*Problem to work on*: Copy out every record below, word for word.

*Exercise input*:
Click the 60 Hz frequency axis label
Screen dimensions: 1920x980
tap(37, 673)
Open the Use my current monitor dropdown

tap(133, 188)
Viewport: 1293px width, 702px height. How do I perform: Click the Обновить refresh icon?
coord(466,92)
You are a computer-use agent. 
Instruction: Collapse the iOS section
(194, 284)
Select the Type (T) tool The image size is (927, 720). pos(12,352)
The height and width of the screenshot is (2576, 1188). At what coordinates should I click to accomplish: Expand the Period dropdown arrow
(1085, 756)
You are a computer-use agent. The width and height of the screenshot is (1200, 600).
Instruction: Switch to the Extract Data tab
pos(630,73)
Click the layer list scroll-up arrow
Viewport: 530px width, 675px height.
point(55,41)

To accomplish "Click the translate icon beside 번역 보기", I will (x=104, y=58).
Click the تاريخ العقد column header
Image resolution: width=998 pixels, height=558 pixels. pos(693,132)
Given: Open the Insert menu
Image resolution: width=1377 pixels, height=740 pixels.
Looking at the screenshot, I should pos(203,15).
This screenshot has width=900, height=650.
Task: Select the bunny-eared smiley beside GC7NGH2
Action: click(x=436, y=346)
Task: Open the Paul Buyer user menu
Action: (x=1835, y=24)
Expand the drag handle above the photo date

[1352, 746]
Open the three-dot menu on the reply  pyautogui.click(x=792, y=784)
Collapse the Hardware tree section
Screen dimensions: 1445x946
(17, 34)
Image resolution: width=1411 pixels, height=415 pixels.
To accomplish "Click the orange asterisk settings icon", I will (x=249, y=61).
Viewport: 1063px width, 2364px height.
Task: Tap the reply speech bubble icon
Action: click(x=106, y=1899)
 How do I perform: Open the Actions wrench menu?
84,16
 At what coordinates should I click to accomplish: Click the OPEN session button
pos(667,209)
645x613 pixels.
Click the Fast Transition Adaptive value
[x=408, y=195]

*Solution for this task*:
Click the 60 Hz frequency axis label
Screen dimensions: 1920x980
tap(37, 673)
Open the Use my current monitor dropdown

tap(133, 188)
Viewport: 1293px width, 702px height. How do I perform: Click the Обновить refresh icon?
coord(466,92)
You are a computer-use agent. 
Instruction: Collapse the iOS section
(194, 284)
Select the Type (T) tool The image size is (927, 720). pos(12,352)
The height and width of the screenshot is (2576, 1188). At what coordinates should I click to accomplish: Expand the Period dropdown arrow
(1085, 756)
You are a computer-use agent. The width and height of the screenshot is (1200, 600).
Instruction: Switch to the Extract Data tab
pos(630,73)
Click the layer list scroll-up arrow
Viewport: 530px width, 675px height.
point(55,41)

To accomplish "Click the translate icon beside 번역 보기", I will (x=104, y=58).
Click the تاريخ العقد column header
Image resolution: width=998 pixels, height=558 pixels. pos(693,132)
Given: Open the Insert menu
Image resolution: width=1377 pixels, height=740 pixels.
Looking at the screenshot, I should pos(203,15).
This screenshot has width=900, height=650.
Task: Select the bunny-eared smiley beside GC7NGH2
Action: click(x=436, y=346)
Task: Open the Paul Buyer user menu
Action: (x=1835, y=24)
Expand the drag handle above the photo date

[1352, 746]
Open the three-dot menu on the reply  pyautogui.click(x=792, y=784)
Collapse the Hardware tree section
Screen dimensions: 1445x946
(17, 34)
Image resolution: width=1411 pixels, height=415 pixels.
To accomplish "Click the orange asterisk settings icon", I will (x=249, y=61).
Viewport: 1063px width, 2364px height.
Task: Tap the reply speech bubble icon
Action: click(x=106, y=1899)
 How do I perform: Open the Actions wrench menu?
84,16
 At what coordinates should I click to accomplish: Click the OPEN session button
pos(667,209)
645x613 pixels.
Click the Fast Transition Adaptive value
[x=408, y=195]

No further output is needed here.